Here are some folate-rich foods that are low-carb:

  • Chicken liver, cooked: 491 mcg DFE per 3 oz (85g), 123% DV (source)
  • Edamame, cooked: 458 mcg DFE per 160-gram cup, 115% DV (source)
  • Spinach, cooked: 307 mcg DFE per 185-gram cup, 77% DV (source)
  • Conch, cooked: 227 mcg DFE per 127-gram cup, 57% DV (source)
  • Beef liver, cooked: 213 mg DFE per 3 oz (85g), 53% DV (source)
  • Artichoke, cooked: 151 mcg DFE per 170-gram cup, 38% DV (source)
  • Broccoli, cooked: 86.8 mcg DFE per 155-gram cup, 22% DV (source)
  • Asparagus, cooked: 84.6 mcg DFE per 3 oz (85g), 21% DV (source)
  • Sunflower seeds: 67.2 mcg DFE per oz (28.35g), 17% DV (source)
  • Blue crab: 63.8 mcg DFE per 125-gram drained can, 16% DV (source)

Vitamin B12

The vitamin B12 daily value is set at 2.4 mcg (1).

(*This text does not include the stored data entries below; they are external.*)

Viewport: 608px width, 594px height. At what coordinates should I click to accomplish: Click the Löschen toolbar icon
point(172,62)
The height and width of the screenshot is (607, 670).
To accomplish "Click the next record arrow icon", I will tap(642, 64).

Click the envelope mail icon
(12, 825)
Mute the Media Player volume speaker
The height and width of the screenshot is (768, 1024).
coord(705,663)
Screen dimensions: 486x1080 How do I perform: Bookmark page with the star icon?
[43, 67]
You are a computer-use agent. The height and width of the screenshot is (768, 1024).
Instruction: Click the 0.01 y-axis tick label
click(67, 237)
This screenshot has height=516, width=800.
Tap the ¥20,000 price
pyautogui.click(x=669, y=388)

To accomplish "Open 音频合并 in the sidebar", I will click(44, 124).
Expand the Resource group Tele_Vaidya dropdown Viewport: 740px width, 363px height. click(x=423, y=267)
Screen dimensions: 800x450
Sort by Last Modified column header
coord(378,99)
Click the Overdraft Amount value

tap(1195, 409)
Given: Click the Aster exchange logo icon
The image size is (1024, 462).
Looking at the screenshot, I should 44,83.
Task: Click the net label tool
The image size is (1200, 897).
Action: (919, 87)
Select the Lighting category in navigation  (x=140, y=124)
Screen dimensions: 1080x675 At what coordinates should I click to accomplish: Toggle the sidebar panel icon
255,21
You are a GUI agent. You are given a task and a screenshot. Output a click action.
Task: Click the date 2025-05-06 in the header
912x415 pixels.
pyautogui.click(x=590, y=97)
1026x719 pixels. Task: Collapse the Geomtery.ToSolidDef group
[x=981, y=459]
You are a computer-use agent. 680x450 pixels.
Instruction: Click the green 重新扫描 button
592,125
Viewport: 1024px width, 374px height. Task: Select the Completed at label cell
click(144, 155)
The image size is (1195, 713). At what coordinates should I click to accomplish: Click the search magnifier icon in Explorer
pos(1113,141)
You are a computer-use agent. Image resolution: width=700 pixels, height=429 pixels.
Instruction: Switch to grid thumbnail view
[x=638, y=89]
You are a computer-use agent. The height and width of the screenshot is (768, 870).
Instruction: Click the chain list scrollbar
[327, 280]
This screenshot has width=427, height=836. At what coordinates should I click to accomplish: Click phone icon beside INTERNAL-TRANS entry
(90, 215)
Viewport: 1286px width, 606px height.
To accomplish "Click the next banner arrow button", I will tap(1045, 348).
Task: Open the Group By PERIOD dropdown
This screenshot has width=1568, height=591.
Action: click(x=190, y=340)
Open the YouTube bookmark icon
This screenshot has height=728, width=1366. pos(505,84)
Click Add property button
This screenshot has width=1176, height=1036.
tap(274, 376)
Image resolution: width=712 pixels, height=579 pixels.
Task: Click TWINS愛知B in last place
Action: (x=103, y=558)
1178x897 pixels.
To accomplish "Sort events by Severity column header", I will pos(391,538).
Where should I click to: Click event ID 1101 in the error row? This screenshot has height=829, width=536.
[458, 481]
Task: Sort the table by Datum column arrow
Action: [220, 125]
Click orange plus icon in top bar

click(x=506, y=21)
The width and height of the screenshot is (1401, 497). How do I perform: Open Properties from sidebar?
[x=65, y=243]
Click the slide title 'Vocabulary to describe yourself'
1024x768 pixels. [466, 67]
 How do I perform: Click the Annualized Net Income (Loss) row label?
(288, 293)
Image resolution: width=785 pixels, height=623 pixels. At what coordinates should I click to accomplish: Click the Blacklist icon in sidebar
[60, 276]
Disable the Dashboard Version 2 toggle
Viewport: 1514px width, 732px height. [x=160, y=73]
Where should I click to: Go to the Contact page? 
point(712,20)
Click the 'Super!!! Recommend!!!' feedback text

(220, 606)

The following foods are all rich in vitamin B12 and low-carb friendly:

  • Beef liver, cooked: 59.5 mcg vitamin B12 per 3 oz (85g), 2479% DV (source)
  • Mussels, cooked: 32.2 mcg vitamin B12 per 150-gram cup, 1342% DV (source)
  • Clams, cooked: 30.3 mcg vitamin B12 per 150-gram cup, 1263% DV (source)
  • Atlantic mackerel: 16.7 mcg vitamin B12 per 88-gram fillet, 696% DV (source)
  • Herring, cooked: 16.5 mcg vitamin B12 per 4 oz (113g), 688% DV (source)
  • Oysters, cooked: 15.7 mcg vitamin B12 per 3.5 oz (100g), 654% DV (source)
  • Whelk, cooked: 15.4 mcg vitamin B12 per 3 oz (85g), 642% DV (source)
  • Chicken liver, cooked: 14.2 mcg vitamin B12 per 3 oz (85g), 592% DV (source)
  • Ground beef, 90% lean, cooked: 2.12 mcg vitamin B12 per 3 oz (85g), 88% DV (source)
  • Soy milk, fortified: 2.07 mcg vitamin B12 per 244-gram cup, 86% DV (source)

Summary

Popular communication regarding low-carb dietary patterns doesn’t always provide appropriate information to make the diet nutritionally adequate.

Including some of the foods featured in this guide may enable an improved intake of essential vitamins and minerals for individuals following a low-carb diet.